* EXERCISE REQUIREMENTS
Repeat exactly, and nothing more, the lines from the one that includes "Given: Open KODIAK" through the final line of the entries; skip the pictures.

(Collected data)
<<<<
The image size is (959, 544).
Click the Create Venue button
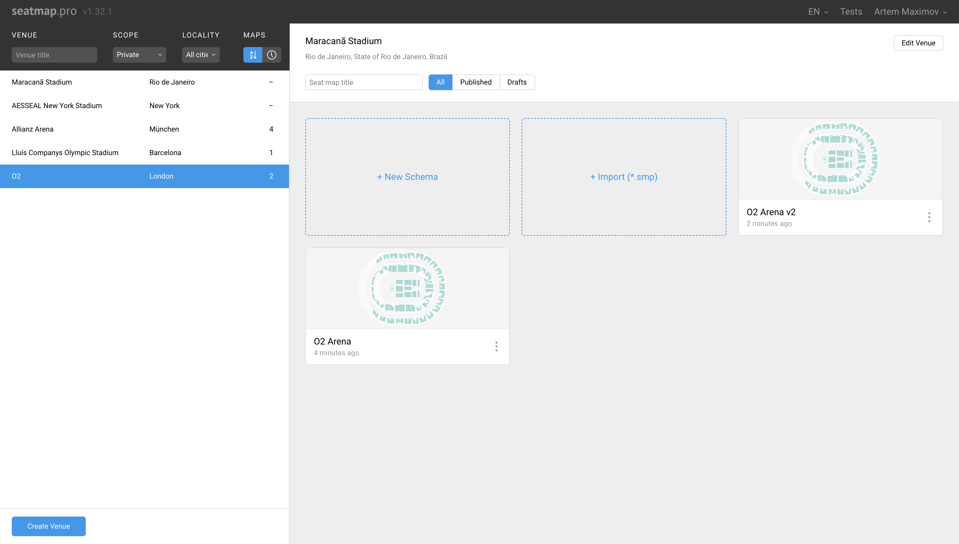[49, 526]
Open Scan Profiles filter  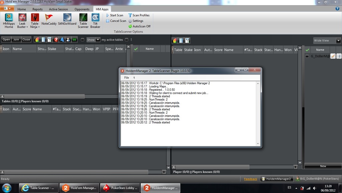pyautogui.click(x=139, y=15)
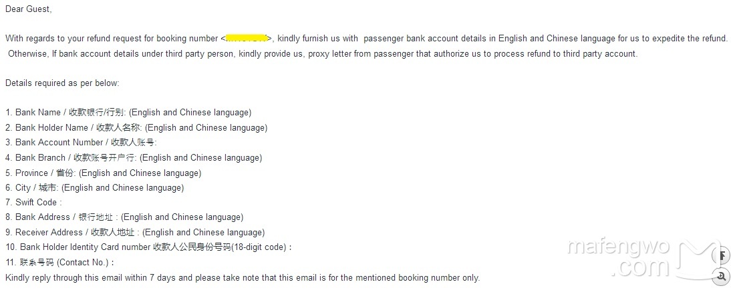Click the "3. Bank Account Number" line
The width and height of the screenshot is (731, 290).
81,143
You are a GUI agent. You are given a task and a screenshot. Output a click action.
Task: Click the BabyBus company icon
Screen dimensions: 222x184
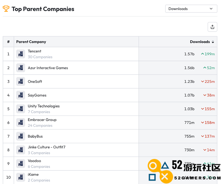tap(21, 136)
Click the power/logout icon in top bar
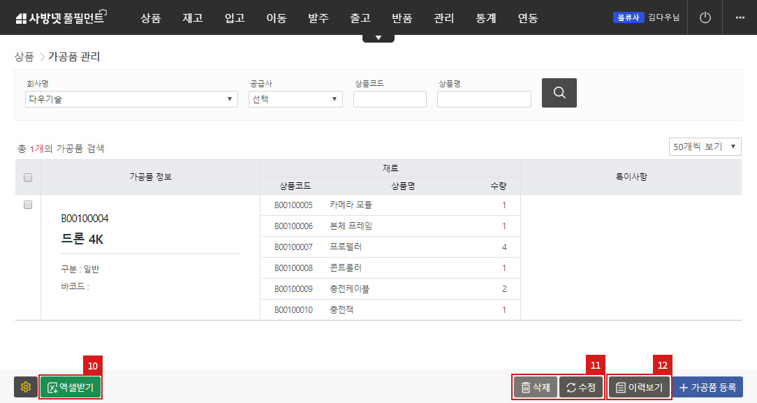This screenshot has height=403, width=757. point(705,17)
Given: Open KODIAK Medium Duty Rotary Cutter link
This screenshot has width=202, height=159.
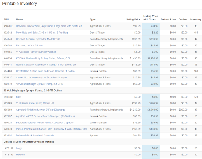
>>>>
* REPLY
Given: Open KODIAK Medium Duty Rotary Cutter link
This screenshot has width=202, height=159.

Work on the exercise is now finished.